PROVIDED DATA:
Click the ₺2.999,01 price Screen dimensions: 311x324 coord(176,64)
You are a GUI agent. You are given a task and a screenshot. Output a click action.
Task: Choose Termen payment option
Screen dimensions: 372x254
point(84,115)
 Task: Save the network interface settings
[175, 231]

---

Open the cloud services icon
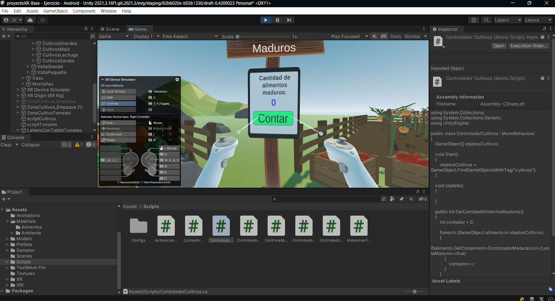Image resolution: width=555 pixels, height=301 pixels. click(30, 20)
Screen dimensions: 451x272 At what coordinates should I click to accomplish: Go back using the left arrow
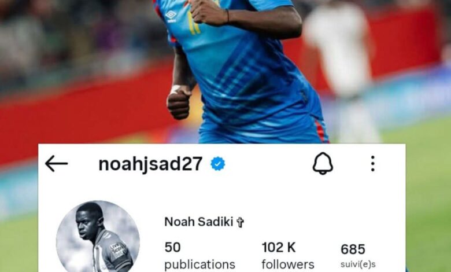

TASK STATEMENT: Can you duplicate everything from the line containing "Open the cloud services icon" down to the line containing "Screen dimensions: 451x272", both of those lines included, word for word and without the pictures?

WRITTEN RESPONSE:
Open the cloud services icon
Image resolution: width=555 pixels, height=301 pixels. click(30, 20)
Screen dimensions: 451x272 At what coordinates should I click to accomplish: Go back using the left arrow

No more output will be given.